The HMRA program (HMRA®) is an employer health care funding mechanism and HIPAA compliant program. It represents the ideal method for employers to use medical reimbursement accounts to maximize savings on employee medical expenses. The HMRA is exclusively offered by National Prosperity Health Matching Services, Inc. and pre-funds employee claims ahead of time into reimbursement accounts that earn a medical benefit crediting that grows following each monthly, employer contribution.
Through this pre-funding of claims with the HMRA, the employer will be saving money on their most frequent, first-dollar, member claim obligations when they occur post-claim adjudication. These savings are earned above and beyond what the employer contributes into the program. The employer will be receiving additional medical benefits flowing into the company that would not have been possible without the HMRA program in place because of the rapid growth of the employer’s HMRA medical reserves and employee account balances through the monthly, HMRA account crediting feature.

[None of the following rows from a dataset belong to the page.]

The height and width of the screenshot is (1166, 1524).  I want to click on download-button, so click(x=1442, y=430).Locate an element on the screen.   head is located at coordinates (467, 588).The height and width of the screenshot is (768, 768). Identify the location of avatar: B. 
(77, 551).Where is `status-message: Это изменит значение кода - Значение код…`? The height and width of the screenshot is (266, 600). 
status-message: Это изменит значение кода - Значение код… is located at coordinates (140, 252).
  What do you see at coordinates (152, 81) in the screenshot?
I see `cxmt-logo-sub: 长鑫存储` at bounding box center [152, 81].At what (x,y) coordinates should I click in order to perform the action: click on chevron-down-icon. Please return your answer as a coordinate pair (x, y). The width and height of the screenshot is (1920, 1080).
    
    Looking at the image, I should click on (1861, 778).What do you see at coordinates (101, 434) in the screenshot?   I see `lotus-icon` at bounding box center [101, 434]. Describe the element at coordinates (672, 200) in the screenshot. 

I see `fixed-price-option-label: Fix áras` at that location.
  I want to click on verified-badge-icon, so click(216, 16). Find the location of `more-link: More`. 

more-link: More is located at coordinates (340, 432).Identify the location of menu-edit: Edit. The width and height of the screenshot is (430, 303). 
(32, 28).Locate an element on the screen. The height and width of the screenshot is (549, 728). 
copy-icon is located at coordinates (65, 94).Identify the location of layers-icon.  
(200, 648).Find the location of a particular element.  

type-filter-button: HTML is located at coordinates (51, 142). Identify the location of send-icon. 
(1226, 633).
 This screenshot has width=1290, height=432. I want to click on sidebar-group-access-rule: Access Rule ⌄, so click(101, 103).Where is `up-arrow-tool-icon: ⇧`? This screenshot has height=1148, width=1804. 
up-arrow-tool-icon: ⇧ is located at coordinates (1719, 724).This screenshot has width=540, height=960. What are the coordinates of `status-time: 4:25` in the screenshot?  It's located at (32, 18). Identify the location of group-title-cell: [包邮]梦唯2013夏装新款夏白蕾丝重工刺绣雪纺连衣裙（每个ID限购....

The HMRA is a cost-containment program for employers that is designed to rapidly build medical reserves in each participating group member’s HMRA account balancer. The first-dollar, medical benefit crediting awarded into all participating members’ HMRA account balances from the employer contribution grows each and every month until the employer is receiving up to $2 or more in benefits to be allocated as medical reserves inside of their group members’ HMRA account balances on a monthly basis for every $1 contributed as the program progresses. The employer group members’ HMRA account balances do carry over annually.
This sample illustration demonstrates how an individual group member’s HMRA account balance would grow for the employer over a 35-month period given a $132 per month contribution by the employer. The monthly, medical benefits awarded through HMRA Program steadily increase over time as the individual member account balance grows. Once members reach their target, account balance caps, which in this case is $10,000, the employer is no longer responsible for making a monthly contribution towards those members’ HMRA accounts (only small maintenance fees are required) until a subsequent claim is filed by that group member. The HMRA program is both flexible and customizable so that the employer can also decide each year whether to increase or decrease their contribution amounts and target account balance caps across all of their groups’ tiers and family structures.
For employers with HRA programs, the HMRA account balance benefits can be utilized as the funding and payment vehicle for the HRA program itself. In a self-funded arrangement, the HMRA benefits are reimbursed directly back to the employer each month when their participating group members file any qualifying, 213(d) medical claims. The HMRA will reimburse the employer in full on claims filed up to the filing member’s HMRA account balance at the time of the claim regardless of the existing employee cost-sharing arrangement and plan design.